Kelvin, meanwhile, believes that he's actually helping women by training men to be better communicators. "I've witnessed too many guys act so creepy or unpleasant," he says. "To me, women are saying, 'Please act normal, please be the masculine polarity.'"
For Seth, a handsome 30-year-old graphic artist from the Midwest, Kelvin's PUA boot camps were a liberating force. Seth came from a Muslim upbringing. He believed that sex was acceptable only within the context of love and commitment. Yet he was routinely unfulfilled in a string of mediocre long-term relationships.
A year after training with Kelvin, Seth has slept with more than 30 women. He says that he's always upfront about his intentions and has finally internalized the notion that women like sex too. Seth feels there's a deep reciprocity in his encounters, however brief they may be. "I provide them with an escape from decision-making," he says.

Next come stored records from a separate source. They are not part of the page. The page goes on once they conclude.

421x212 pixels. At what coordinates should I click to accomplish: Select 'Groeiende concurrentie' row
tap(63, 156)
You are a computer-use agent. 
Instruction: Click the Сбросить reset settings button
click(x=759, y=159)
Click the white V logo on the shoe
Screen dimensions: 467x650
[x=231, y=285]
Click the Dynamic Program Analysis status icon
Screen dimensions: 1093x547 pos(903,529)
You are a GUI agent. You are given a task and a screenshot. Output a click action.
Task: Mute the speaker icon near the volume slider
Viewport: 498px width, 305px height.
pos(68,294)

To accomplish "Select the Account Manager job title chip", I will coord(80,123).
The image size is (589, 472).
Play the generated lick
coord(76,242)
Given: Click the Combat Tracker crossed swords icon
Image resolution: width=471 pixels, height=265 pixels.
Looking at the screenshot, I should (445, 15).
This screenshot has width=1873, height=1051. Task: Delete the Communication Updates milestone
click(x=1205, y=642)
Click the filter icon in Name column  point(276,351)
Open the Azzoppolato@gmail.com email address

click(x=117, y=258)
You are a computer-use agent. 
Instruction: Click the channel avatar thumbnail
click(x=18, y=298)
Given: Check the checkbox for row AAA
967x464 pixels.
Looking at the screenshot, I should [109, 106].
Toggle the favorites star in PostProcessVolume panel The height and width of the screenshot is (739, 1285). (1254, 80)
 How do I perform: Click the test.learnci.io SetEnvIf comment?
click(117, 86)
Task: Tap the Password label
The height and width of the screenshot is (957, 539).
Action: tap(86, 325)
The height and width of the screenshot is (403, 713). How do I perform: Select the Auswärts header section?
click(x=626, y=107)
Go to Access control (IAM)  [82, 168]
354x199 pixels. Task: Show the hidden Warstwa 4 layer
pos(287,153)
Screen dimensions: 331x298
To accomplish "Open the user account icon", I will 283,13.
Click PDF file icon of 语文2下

Kelvin says that he empowers men like Seth by helping them understand what they have to offer women. He says that men need to learn which archetype works best for them: the romantic hero, the alpha male, the intellectual, or the bad boy. Ideally, Kelvin wants them to learn to be all four.
It's Tony Robbins for the club set, except the goal isn't necessarily spiritual self-realization so much as the enlightenment of the orgasm.
How does Kelvin approach women? "I'll make the first step. You're free as a woman. ... I come from a place of abundance," he says. He doesn't view relationships as power plays. Just play.